Topic: Filter Design

(Practice Question 5, ECE438 Fall 2010, Prof. Boutin )

## Question

Define a two-pole band-pass filter such that

1. The center of its band-pass is at $\omega=\pi/2$.
2. There is no gain at the center of its band-pass
3. The filter has a zero frequency response at $\omega=0$ and $\omega=\pi$.

Express the system using a constant coefficient difference equation.

• Transfer function

$H(z) = \frac{1}{(1-p_1z^{-1})(1-p_2z^{-1})}, \text{where } p_1 \text{and } p_2 \text{ are poles of the filter.}$

In order for the filter's impulse response to be real-valued, the two poles must be complex conjugates. So we assume that:

• $p_1 = re^{j\theta}$
• $p_2 = re^{-j\theta}$

So

\begin{align} H(z) &= \frac{1}{(1-p_1z^{-1})(1-p_2z^{-1})} \\ &= \frac{1}{(1-re^{j\theta}z^{-1})(1-re^{-j\theta}z^{-1})} \\ &= \frac{1}{1-2rcos(\theta)z^{-1}+r^2z^{-2}} \end{align}

Then the frequency response of the filter is

$H(e^{j\omega}) = \frac{1}{1-2rcos(\theta)e^{-j\omega}+r^2e^{-j2\omega}}$

Constant input gain is zero.

$H(e^{j\omega})|_{\omega=\frac{\pi}{2}} = \frac{1}{1-2rcos(\theta)+r^2} = 1$(*)

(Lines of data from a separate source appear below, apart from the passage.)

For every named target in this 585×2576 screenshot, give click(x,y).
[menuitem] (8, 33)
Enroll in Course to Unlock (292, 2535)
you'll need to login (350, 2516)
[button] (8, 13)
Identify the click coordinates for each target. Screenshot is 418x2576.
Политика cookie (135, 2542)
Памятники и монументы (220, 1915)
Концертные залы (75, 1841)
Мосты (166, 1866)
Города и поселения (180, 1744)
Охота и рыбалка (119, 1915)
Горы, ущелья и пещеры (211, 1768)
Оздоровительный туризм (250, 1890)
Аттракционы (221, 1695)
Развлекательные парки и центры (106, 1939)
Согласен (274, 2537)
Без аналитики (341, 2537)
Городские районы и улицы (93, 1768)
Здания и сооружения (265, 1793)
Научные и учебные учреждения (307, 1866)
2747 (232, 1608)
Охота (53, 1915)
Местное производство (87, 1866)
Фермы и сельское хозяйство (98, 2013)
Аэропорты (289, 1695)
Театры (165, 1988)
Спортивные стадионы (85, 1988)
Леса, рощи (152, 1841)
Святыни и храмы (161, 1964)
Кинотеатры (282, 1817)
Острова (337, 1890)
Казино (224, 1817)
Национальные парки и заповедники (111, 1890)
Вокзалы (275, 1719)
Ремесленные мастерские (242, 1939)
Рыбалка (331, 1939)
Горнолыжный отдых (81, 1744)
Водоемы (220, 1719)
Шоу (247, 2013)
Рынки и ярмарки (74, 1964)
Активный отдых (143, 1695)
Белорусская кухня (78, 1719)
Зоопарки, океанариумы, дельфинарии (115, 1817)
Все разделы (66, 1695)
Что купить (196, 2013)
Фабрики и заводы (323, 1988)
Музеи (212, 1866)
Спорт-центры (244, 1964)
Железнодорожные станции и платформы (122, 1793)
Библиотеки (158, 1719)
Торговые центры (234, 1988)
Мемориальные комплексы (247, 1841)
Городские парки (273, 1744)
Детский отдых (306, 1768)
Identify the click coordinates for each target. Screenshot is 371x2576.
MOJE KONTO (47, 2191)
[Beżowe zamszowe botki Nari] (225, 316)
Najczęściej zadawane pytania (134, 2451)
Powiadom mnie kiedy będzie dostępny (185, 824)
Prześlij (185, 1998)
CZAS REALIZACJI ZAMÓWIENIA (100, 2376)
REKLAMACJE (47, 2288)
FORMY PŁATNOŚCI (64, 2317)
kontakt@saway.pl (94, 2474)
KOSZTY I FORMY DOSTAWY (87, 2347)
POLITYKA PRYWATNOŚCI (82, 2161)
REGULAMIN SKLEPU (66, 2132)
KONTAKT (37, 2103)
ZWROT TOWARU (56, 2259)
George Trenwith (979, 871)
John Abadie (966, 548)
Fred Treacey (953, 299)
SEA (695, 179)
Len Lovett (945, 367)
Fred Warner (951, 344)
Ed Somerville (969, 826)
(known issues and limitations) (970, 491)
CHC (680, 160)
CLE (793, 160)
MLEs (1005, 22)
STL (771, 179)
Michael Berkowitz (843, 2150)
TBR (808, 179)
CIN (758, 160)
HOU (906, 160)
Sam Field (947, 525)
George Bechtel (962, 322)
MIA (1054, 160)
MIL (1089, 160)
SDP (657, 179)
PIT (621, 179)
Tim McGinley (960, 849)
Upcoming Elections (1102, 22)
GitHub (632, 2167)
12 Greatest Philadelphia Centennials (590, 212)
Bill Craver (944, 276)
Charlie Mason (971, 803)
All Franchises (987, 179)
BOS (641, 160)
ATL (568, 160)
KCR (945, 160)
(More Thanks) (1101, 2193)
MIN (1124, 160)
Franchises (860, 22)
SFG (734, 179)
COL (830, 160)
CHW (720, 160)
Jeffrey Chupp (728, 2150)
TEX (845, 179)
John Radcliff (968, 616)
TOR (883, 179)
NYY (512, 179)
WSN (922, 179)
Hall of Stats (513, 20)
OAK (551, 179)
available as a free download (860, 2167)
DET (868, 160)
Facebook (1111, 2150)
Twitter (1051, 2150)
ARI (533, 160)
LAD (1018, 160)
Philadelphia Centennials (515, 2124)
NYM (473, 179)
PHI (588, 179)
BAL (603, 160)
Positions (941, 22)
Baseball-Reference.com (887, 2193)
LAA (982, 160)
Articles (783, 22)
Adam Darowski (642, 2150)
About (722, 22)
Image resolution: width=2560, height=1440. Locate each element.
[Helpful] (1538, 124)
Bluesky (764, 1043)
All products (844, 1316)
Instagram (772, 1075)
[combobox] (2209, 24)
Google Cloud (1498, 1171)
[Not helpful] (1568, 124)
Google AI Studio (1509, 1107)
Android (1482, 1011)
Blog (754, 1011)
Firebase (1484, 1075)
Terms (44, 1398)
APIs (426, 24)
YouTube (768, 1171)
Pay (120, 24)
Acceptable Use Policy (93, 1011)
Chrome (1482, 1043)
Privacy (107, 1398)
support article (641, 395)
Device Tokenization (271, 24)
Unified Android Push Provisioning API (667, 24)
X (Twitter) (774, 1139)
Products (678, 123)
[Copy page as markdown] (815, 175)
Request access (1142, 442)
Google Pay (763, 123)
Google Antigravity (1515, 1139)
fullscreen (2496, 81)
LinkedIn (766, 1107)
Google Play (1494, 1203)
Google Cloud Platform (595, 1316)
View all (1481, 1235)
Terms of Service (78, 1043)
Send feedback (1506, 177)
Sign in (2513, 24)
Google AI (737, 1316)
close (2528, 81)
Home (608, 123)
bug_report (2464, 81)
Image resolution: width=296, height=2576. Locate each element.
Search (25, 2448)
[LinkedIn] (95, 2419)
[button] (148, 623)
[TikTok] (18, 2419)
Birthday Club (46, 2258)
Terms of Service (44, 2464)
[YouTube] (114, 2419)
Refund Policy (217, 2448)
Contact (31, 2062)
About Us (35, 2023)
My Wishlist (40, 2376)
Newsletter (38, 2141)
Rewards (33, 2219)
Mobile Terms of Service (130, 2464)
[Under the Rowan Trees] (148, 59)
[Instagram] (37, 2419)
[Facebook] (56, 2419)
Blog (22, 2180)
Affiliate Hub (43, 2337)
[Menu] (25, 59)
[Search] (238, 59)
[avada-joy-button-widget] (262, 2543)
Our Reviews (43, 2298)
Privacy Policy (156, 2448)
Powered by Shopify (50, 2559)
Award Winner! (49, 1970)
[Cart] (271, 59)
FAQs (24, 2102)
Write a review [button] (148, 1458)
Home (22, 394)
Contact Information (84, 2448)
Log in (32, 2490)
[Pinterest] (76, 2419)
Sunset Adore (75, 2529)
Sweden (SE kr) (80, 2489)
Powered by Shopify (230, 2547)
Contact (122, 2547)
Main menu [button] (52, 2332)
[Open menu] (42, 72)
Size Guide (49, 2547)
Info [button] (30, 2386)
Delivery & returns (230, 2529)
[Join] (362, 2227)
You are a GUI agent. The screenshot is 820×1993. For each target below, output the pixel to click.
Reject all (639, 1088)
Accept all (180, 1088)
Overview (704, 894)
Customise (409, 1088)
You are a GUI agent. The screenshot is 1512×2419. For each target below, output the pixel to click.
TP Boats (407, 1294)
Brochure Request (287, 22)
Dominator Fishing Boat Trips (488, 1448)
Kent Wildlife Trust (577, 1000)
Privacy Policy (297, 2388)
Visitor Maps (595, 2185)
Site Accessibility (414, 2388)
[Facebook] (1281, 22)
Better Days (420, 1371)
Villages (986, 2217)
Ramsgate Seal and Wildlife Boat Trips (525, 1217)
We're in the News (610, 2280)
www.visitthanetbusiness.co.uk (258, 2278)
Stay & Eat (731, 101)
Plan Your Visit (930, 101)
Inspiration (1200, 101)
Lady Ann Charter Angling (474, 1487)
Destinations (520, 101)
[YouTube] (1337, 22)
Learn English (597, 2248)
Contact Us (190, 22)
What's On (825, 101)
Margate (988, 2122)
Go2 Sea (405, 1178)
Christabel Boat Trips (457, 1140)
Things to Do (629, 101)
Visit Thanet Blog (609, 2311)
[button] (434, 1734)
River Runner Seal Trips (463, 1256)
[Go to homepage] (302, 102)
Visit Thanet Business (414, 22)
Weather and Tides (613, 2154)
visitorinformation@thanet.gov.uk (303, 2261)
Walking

Filter has zero frequency response at $\omega = 0,\pi$

$H(e^{j\omega})|_{\omega=0} = \frac{1}{1-2rcos(\theta)+r^2} = 0$

$H(e^{j\omega})|_{\omega=\pi} = \frac{1}{1+2rcos(\theta)-r^2} = 0$

I am unsure if this is correct way to tackle this problem. I don't wish to continue until the posted steps have been verified. Thanks!